AI Safety

Coordinal Research's postmortem: AI safety startup fails despite $125K, SOTA RE-Bench gains

A $125K funded AI safety platform shuts down after two cofounder splits and a failed app demo.

Deep Dive

Coordinal Research, founded by a MATS 6.0 alumnus, aimed to automate AI safety research: a researcher would write 'Replicate X result from paper Y with tweak Z', and the system would provision sandboxed compute, write code, run experiments, and produce a report. After multiple grant rejections, a previously pitched funder returned via a coworking connection, closing $125K on an MFN SAFE in April 2025. The startup incorporated as a Delaware C-corp, joined the 50/50 accelerator, but endured two cofounder splits (first with Jacques in October 2025, then with Leo in January 2026), consuming significant administrative energy.

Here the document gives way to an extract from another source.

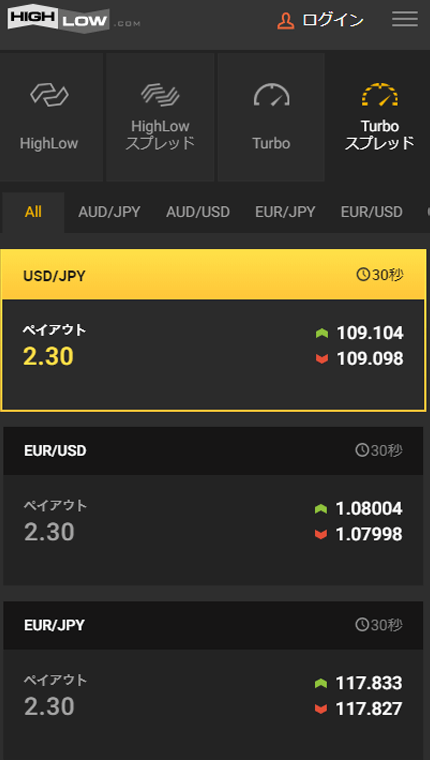Click green up arrow for EUR/USD
Viewport: 430px width, 760px height.
[321, 509]
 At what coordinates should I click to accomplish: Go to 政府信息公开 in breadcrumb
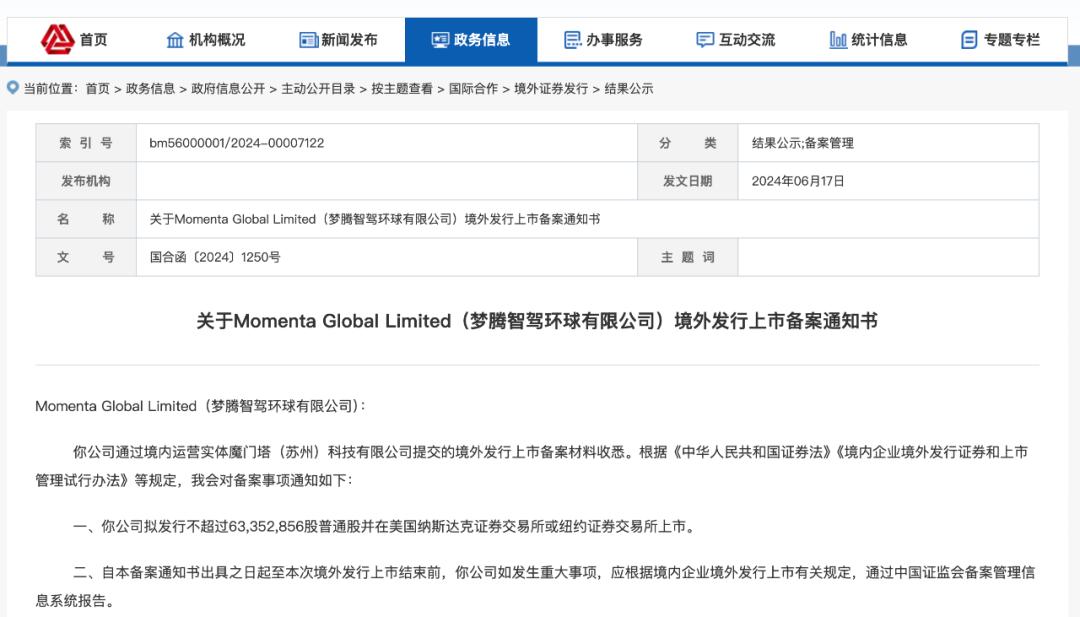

In Q1 2026, the team made a final push on two fronts: shipping the user-facing app at coordinal.org/app and demonstrating SOTA on RE-Bench. The RE-Bench work succeeded—normalized average improved from 0.547 to 1.624 over a month using ~$30K of compute, with 6/7 tasks reliably producing non-reward-hacked results using Sonnet 4. However, a friend's failure to navigate the app interface revealed the product was far from shareable. Burnout set in, and when Coefficient Giving declined the requested $1M budget, the founder decided to stop. The postmortem notes that most platform/tooling-shaped safety work gets built faster by frontier labs (e.g., Claude Code absorbed an early scaffold), and for-profit AI safety startups often face pressure to become security middleware.

Key Points
  • Coordinal raised $125K on an MFN SAFE from a funder who returned via a coworking connection.
  • RE-Bench normalized average improved from 0.547 to 1.624 over a month with ~$30K of compute and Sonnet 4, achieving 6/7 reliable non-reward-hacked tasks.
  • The app demo failed (a friend couldn't use the interface), leading to burnout and shutdown after a $1M grant was declined.

Why It Matters

Startup failure reveals structural hurdles for independent AI safety research against frontier labs.